20 - Recurren Neural Netwoks and LSTM

by Alejandro Correa Bahnsen

version 1.0, July 2018

Part of the class Applied Deep Learning

This notebook is licensed under a Creative Commons Attribution-ShareAlike 3.0 Unported License. Special thanks goes to Rowel Atiza Colah

Recurrent Neuural Network (RNN)

Being human, when we watch a movie, we don’t think from scratch every time while understanding any event.

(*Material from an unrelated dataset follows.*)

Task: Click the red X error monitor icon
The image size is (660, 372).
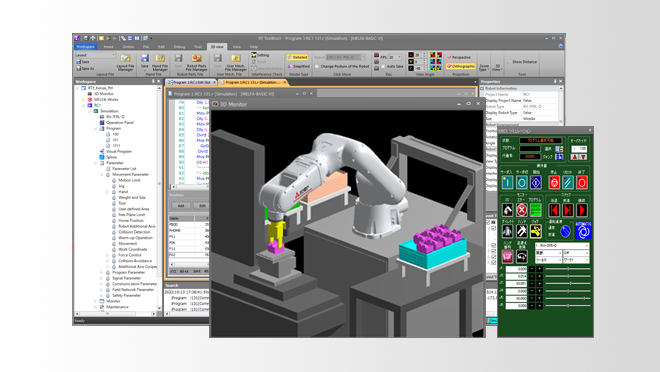Action: pyautogui.click(x=522, y=210)
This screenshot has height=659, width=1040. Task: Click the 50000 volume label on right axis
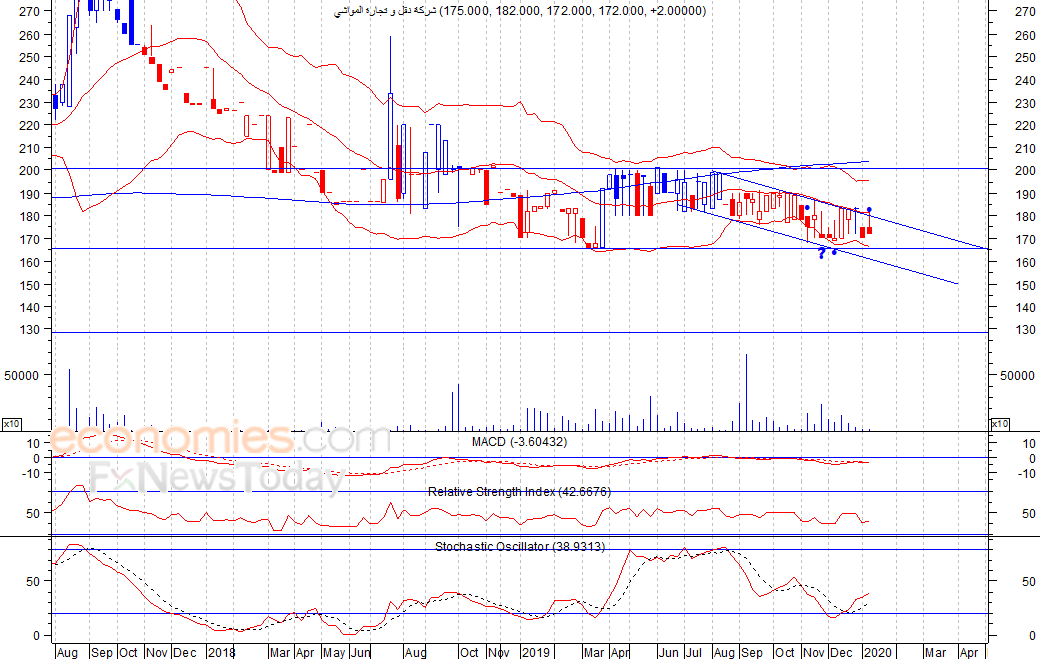pos(1017,376)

We rely on the recent experiences happening in the movie and learn from them. But, a conventional neural network is unable to learn from the previous events because the information does not pass from one step to the next. On contrary, RNN learns information from immediate previous step.

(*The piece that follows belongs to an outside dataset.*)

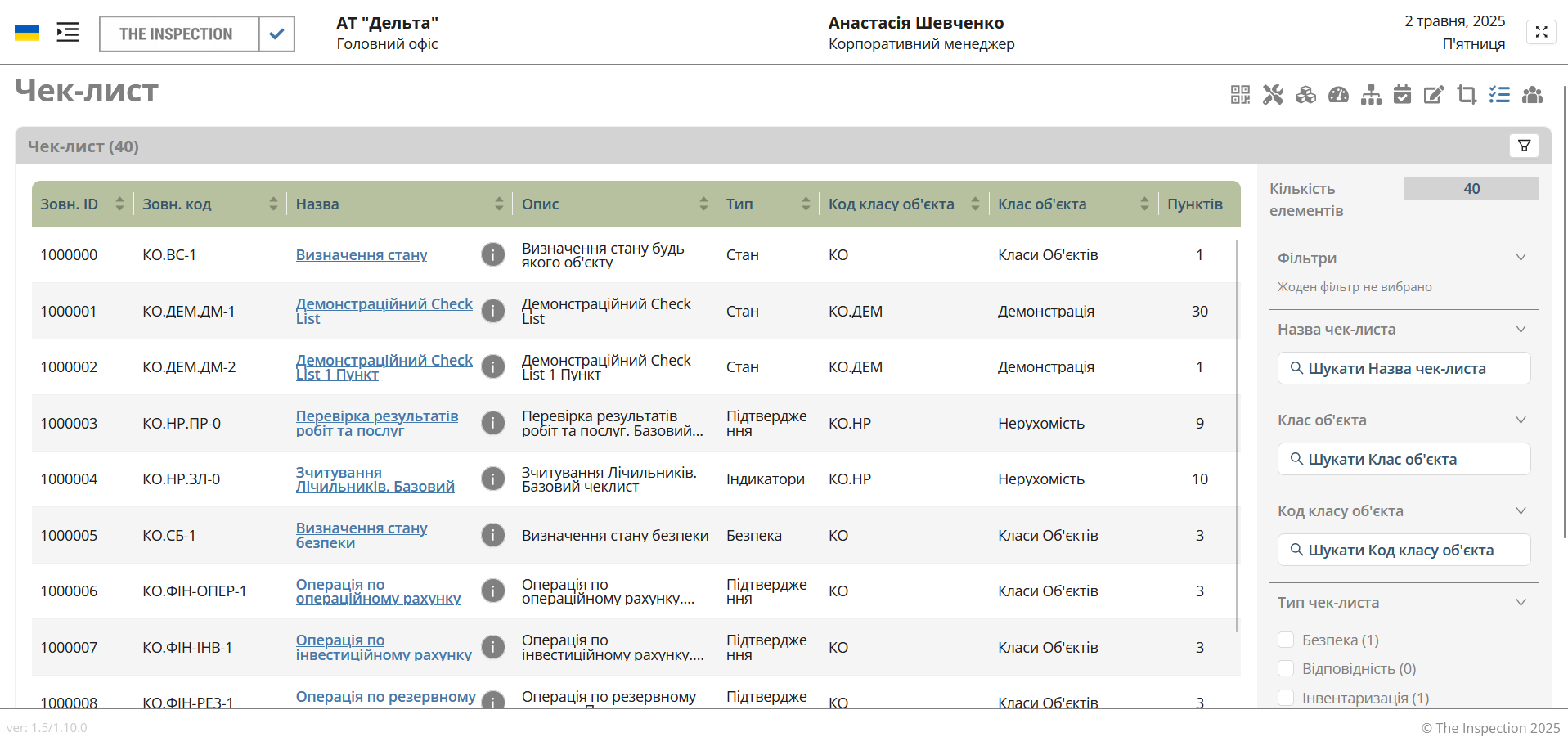The image size is (1568, 746).
Task: Toggle the Безпека (1) checkbox
Action: coord(1286,640)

For example, there is a scene in a movie where a person is in a basketball court. We will improvise the basketball activities in the future frames: an image of someone running and jumping probably be labeled as playing basketball, and an image of someone sitting and watching is probably a spectator watching the game.

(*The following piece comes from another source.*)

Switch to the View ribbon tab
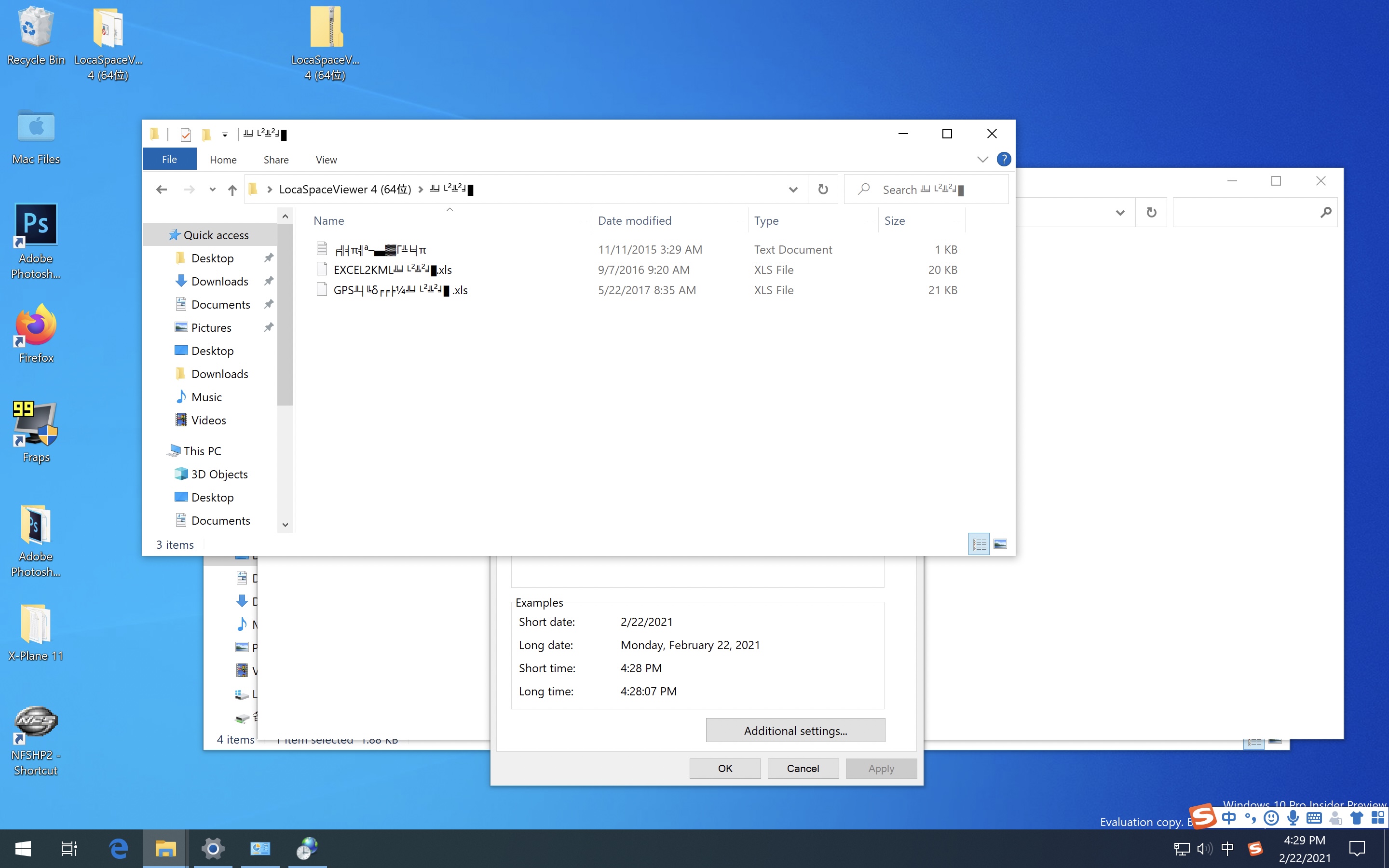 pyautogui.click(x=326, y=160)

A typical RNN looks like above-where X(t) is input, h(t) is output and A is the neural network which gains information from the previous step in a loop. The output of one unit goes into the next one and the information is passed.

But, sometimes we don’t need our network to learn only from immediate past information. Suppose we want to predict the blank word in the text ‘ David, a 36-year old man lives in San Francisco. He has a female friend Maria. Maria works as a cook in a famous restaurant in New York whom he met recently in a school alumni meet. Maria told him that she always had a passion for _ . Here, we want our network to learn from dependency ‘cook’ to predict ‘cooking. There is a gap between the information what we want to predict and from where we want it to get predicted . This is called long-term dependency. We can say that anything larger than trigram as a long term dependency. Unfortunately, RNN does not work practically in this situation.

Why RNN does not work practically

During the training of RNN, as the information goes in loop again and again which results in very large updates to neural network model weights. This is due to the accumulation of error gradients during an update and hence, results in an unstable network. At an extreme, the values of weights can become so large as to overflow and result in NaN values.The explosion occurs through exponential growth by repeatedly multiplying gradients through the network layers that have values larger than 1 or vanishing occurs if the values are less than 1.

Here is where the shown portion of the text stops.